- EXTRACT
^^^^^^^^

Posting to RDA-L
My own opinion is that there are two issues:
- distinguishing among the different bibliographical identities of the heading “Benjamin, Walter”
- letting the users understand in as efficient and clear a way as possible, that there are different bibliographic identities.
To solve 1) we add some kind of distinguishing marker, in this case (Joint/Shared pseudonym). Although it does need to be marked in some way, I don’t know if we need real consistency here because of task 2).
Task 2) is the real issue and while our predecessors solved it to a certain extent in the card catalog (although not perfectly), that solution has disintegrated in the computer catalogs, and we must recognize that. The breakdown becomes clear if we imagine ourselves browsing the cards for, e.g. Rich, Barbara. While we browsed through the “Rs”, we would have seen a card with the note before we saw the card for the book:
Joint pseudonym of Laura (Riding) Jackson and Robert Graves. For works of these authors written under their own names, as well as a listing of other names used by Laura (Riding) Jackson, search also under:
Graves, Robert, 1895-1985;
Jackson, Laura (Riding), 1901-1991″
People searching the catalog for “Rich, Barbara” would have had to have seen this note. There would have been no choice in the card catalog. Is this note useful for anybody? Am I kidding? Of course it’s useful for everybody! Today in the computerized catalog, where people no longer browse in this way, when somebody gets this record by keyword http://lccn.loc.gov/32015199 or this one in Worldcat http://www.worldcat.org/oclc/1978391, they still absolutely need to know that this was written by two people using a joint pseudonym, just as they would have known after browsing the cards. But of course, they don’t know today.

^^^^^^^^

- SOURCE DATA
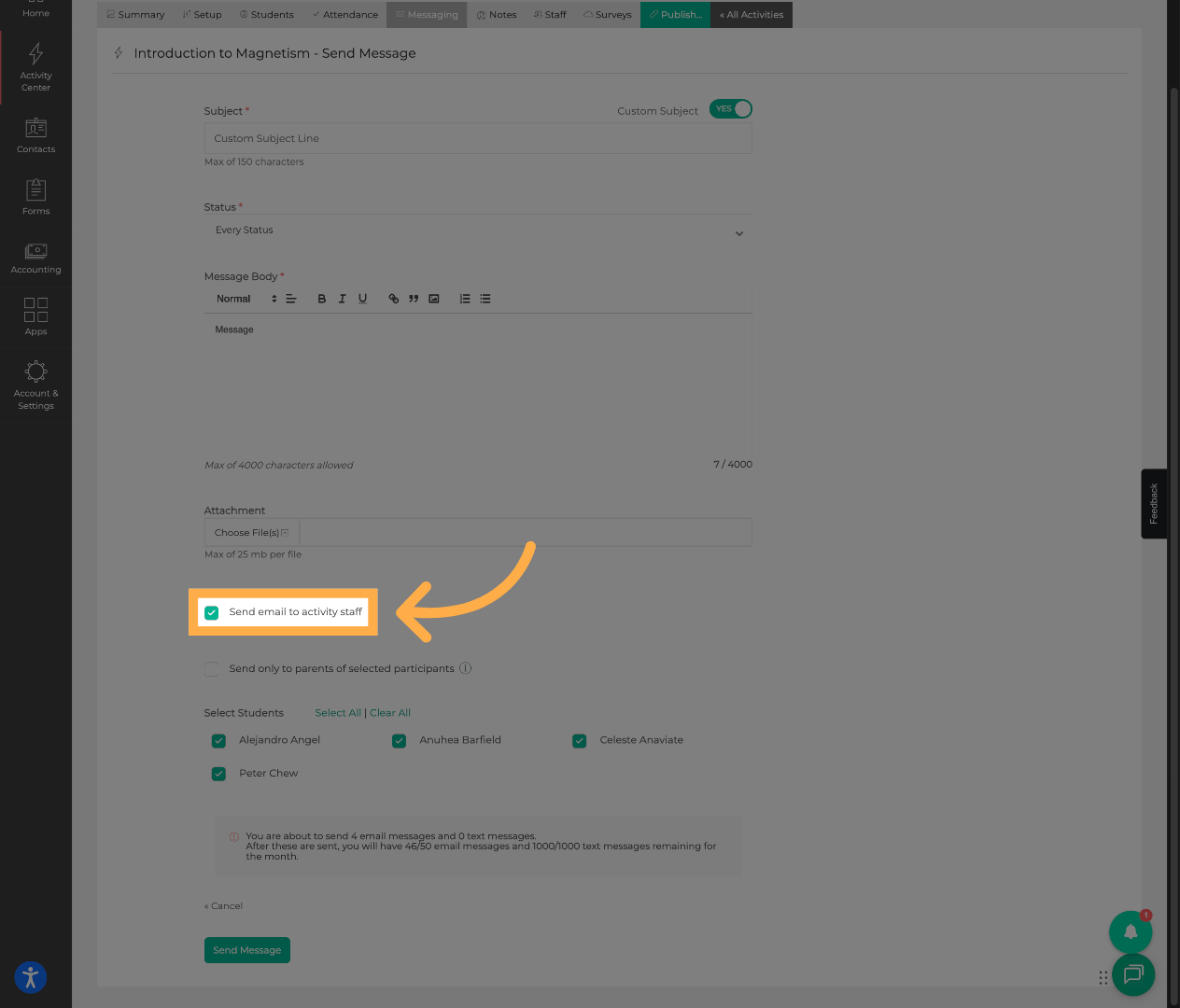Click the Underline formatting icon
The image size is (1180, 1008).
[x=363, y=299]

^^^^^^^^

- WHAT THE TASK REQUIRES
Can you extend the RDA-L posting about joint pseudonyms in library catalogs, picking up right after its final sentence? The material is separate from the RDA-L posting on joint pseudonyms.

- RESPONSE FOR THIS EXERCISE
Fortunately, this is one of those things that can be solved by linked data. By adding a link to http://id.loc.gov/authorities/names/n79004207.html, the user would get this absolutely vital note whenever they saw this heading–no matter how they happened to find it. You can make sure that people would see the note in all kinds of different ways: through a text box that would pop-up, or it could just display inline. Determining how it worked would be up to the catalog UI designers. There are other technologies that can allow this as well, but linked data would do the trick.
It seems that the catalog has had such a split for such a long time between the authority files and the bibliographic files, that everyone thinks that “East is East and West is West and never the twain shall meet”. On the contrary, the files were designed to work together seamlessly in a physical environment. The task today should be to get them to work together again in a virtual, keyword-type environment, and to work better than ever before.
So, this is why I think that standardizing the qualifier “pseudonym/joint/shared pseudonym” is much, much less important than ensuring that people see the note. That should be the real task and would be the most meaningful for the users.
(By the way, I noticed that in the id.loc.gov site, the note appears only in the MARCXML version and not in the other versions: RDF, MADS, etc. http://id.loc.gov/authorities/names/n79004207.marcxml.xml)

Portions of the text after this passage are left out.